Trotsky's wife sat in the back of the Dodge with her grandson Seva. The boy got out first, looking pale and vulnerable in his school uniform, a white shirt, black shorts, and long black socks. “Marguerite!” he called. “Mr. Jacson!”

Natalia Sedova followed, a thin woman with gray hair and a sad, long face, holding a coffee can filled with daisies, ferns, and a frond of bougainvillea from the garden. Ramón wanted to turn away, to protect himself from the sight of this woman, but Marguerite was hugging the boy. “We almost missed you,” she said to Natalia Sedova. “I didn't know you were coming. Alfred will be so glad to see you.”

“He isn't too tired for another visit?”

“Not at all. He'll be delighted.”

“I don't believe you've met Sylvia's husband, Frank Jacson,” said Marguerite, turning to include Jacques.

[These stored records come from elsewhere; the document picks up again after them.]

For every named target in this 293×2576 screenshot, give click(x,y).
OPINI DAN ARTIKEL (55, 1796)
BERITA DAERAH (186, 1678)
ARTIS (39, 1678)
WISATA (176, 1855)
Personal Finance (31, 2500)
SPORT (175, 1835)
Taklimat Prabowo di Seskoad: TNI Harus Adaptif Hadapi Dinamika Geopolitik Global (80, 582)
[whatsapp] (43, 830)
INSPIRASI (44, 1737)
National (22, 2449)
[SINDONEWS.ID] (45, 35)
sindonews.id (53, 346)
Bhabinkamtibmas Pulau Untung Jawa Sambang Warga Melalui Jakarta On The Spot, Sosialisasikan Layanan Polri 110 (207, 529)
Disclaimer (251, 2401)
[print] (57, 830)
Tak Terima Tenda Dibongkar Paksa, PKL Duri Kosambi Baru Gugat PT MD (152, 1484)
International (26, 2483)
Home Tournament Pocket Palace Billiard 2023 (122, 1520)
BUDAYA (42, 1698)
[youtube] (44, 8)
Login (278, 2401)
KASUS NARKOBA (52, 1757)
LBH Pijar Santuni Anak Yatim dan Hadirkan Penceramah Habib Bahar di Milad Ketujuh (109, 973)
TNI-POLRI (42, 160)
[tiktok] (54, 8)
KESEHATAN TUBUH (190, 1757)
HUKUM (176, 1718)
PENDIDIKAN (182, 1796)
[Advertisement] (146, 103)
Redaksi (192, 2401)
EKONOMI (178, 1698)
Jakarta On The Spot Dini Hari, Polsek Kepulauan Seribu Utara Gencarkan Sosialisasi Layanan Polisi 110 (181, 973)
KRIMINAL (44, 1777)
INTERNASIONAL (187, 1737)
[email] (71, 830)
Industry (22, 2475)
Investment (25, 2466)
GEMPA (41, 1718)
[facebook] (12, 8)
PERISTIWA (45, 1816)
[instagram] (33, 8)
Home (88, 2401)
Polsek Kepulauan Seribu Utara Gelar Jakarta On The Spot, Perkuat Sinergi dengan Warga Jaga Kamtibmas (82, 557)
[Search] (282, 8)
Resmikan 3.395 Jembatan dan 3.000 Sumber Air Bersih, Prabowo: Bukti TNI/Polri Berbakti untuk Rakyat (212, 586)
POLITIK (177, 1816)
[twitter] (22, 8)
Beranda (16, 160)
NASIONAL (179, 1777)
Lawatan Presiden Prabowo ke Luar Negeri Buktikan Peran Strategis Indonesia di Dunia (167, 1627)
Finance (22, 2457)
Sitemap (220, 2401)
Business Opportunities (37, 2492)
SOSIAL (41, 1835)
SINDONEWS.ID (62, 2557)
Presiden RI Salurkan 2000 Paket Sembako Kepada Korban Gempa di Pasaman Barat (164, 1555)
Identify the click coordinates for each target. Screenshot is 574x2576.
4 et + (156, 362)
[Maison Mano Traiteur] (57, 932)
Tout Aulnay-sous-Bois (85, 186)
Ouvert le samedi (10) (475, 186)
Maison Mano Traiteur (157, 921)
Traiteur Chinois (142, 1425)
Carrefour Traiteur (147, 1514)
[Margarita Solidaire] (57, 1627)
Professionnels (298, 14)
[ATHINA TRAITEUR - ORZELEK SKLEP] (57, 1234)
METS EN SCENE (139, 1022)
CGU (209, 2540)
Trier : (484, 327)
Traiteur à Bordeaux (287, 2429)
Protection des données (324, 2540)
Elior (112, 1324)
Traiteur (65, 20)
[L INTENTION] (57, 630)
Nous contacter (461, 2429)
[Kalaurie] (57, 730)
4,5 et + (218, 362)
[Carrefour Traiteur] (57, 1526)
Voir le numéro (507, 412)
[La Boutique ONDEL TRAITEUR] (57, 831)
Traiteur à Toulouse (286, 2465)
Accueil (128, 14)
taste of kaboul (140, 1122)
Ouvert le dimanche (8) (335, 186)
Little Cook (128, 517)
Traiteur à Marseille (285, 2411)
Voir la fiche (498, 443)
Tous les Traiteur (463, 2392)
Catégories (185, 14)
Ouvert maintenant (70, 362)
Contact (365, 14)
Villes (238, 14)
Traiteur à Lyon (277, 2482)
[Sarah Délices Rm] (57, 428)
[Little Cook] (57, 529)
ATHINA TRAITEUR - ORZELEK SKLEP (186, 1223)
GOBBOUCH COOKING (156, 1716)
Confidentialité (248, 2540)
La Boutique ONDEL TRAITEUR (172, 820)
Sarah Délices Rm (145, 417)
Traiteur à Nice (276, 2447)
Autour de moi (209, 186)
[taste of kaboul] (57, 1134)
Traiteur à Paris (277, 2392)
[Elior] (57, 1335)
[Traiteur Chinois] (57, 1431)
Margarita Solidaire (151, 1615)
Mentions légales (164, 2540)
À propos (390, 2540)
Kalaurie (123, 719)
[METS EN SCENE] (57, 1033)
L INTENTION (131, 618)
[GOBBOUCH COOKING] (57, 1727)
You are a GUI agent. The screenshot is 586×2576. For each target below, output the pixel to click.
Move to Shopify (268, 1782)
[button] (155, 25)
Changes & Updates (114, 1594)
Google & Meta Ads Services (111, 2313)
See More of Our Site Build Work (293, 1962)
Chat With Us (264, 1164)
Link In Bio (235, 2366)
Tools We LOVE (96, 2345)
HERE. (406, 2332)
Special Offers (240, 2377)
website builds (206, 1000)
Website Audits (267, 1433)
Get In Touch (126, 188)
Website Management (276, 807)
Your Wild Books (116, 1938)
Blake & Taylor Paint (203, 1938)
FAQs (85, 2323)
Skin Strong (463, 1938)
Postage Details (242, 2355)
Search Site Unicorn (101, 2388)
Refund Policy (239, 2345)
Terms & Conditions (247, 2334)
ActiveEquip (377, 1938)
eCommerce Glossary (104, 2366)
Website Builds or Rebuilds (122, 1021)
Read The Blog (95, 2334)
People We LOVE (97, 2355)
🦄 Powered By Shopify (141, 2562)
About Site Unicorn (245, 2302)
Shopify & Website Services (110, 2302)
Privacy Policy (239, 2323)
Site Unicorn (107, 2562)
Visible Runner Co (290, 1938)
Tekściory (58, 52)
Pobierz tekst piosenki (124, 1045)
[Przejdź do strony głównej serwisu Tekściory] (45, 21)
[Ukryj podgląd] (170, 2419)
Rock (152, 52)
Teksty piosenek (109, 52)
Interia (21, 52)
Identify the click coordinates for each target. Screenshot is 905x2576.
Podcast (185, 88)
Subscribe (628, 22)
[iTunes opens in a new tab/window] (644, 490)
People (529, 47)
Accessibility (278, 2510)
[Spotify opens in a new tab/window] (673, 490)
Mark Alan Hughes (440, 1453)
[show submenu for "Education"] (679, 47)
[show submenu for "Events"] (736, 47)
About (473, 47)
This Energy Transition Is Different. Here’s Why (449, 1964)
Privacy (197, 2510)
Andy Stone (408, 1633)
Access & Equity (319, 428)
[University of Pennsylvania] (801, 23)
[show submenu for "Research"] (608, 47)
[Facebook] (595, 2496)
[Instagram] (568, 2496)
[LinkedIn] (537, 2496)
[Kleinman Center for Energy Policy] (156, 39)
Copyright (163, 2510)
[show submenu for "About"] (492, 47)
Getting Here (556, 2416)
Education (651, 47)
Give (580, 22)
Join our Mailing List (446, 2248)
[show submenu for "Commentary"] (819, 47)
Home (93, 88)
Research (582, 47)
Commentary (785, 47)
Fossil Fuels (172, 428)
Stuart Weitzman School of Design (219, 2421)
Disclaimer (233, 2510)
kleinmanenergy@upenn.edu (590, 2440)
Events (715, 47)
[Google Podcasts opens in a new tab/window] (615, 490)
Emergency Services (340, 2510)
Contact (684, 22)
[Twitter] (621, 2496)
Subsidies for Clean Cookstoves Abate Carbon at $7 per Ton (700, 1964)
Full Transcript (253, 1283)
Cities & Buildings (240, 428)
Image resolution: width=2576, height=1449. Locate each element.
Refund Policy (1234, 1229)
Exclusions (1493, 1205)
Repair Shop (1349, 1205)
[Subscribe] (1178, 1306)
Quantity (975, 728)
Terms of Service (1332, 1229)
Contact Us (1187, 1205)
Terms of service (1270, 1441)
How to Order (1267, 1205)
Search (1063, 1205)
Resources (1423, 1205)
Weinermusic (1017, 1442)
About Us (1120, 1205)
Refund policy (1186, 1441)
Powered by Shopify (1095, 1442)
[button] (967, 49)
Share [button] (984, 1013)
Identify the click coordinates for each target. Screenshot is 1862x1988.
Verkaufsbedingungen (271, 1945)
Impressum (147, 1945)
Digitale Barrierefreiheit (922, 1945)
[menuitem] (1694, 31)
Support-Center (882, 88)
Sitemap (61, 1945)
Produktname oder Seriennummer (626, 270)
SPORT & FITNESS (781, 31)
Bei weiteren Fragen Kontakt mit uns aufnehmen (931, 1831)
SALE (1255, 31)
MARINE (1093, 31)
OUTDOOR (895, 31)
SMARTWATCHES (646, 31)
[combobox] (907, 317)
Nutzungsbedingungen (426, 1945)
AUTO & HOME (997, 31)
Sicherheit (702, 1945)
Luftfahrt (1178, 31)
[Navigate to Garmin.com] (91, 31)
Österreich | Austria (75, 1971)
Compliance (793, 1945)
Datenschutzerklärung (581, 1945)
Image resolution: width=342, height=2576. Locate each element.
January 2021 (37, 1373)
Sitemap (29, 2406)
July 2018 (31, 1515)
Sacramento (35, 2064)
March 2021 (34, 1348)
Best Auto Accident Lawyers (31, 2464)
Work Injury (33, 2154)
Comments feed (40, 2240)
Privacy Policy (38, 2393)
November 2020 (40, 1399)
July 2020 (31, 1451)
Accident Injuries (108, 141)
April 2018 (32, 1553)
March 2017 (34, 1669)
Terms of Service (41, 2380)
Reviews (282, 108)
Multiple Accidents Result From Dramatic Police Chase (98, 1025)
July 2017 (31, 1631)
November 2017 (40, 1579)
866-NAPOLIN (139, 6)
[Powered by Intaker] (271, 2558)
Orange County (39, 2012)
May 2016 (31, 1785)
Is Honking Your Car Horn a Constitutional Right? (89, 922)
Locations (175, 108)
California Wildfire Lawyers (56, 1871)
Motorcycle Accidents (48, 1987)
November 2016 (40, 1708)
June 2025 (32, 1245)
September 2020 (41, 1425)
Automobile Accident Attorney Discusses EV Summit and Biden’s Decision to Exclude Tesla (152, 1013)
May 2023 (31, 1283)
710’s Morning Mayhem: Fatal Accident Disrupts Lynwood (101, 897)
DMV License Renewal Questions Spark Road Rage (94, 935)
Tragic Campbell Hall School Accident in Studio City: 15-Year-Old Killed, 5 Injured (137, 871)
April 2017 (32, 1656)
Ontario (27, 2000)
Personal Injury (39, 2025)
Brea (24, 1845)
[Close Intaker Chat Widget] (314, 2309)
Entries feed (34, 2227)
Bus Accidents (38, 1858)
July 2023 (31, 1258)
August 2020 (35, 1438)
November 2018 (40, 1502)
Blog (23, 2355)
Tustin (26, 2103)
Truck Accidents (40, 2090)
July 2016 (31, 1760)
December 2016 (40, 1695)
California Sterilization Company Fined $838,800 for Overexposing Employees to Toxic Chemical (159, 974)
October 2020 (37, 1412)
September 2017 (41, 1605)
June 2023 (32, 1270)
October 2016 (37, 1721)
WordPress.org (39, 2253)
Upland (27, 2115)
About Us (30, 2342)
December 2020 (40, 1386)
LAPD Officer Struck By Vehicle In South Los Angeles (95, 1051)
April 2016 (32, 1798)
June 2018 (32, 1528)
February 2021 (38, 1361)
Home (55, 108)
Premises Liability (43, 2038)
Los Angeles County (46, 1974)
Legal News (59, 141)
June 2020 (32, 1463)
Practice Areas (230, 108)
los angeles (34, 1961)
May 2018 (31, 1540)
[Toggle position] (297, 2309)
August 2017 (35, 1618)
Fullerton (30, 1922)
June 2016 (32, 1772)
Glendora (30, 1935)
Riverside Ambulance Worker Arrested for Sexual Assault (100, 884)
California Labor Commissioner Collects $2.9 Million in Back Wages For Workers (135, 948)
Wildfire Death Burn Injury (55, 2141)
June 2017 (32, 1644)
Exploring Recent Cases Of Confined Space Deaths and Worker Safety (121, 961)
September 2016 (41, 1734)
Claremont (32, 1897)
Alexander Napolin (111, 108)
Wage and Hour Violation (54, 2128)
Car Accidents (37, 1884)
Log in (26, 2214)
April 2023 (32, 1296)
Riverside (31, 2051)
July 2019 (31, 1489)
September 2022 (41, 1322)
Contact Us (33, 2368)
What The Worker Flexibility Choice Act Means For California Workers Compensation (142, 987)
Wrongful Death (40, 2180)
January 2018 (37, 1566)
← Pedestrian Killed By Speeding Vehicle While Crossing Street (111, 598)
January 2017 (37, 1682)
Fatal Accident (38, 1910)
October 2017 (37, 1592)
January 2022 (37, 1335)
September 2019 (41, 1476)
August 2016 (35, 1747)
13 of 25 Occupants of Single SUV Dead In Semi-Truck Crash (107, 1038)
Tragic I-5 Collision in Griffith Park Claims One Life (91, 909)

Natalia Sedova offered her hand, her thoughtful gray eyes studying his face. “I've heard a great deal about you from the Rosmers. And from Seva. You've been very kind to include my grandson in your outings with Marguerite and Alfred.”

Jacques felt a stab of remorse. Unable to speak, he could only smile, then looked down, putting a hand on the boy's shoulder. “We've had some fun, haven't we, Esteban?”

“Yes, sir,” the boy said, turning to smile up at Jacques.

“And do you know Mr. Harte?” Natalia Sedova asked. “Sheldon is here from New York, helping us for a while.”

Jacques smiled, and the two men shook hands as if they'd never spoken.

The encounter pleased Marguerite. “Such a good person,” she remarked, settling into the Buick.

Jacques stepped on the ignition. “Her eyes are so sad,” he said in an involuntary, wondering voice. “I've never seen such sad eyes.”

“Yes, but it's only natural when someone kills your children.”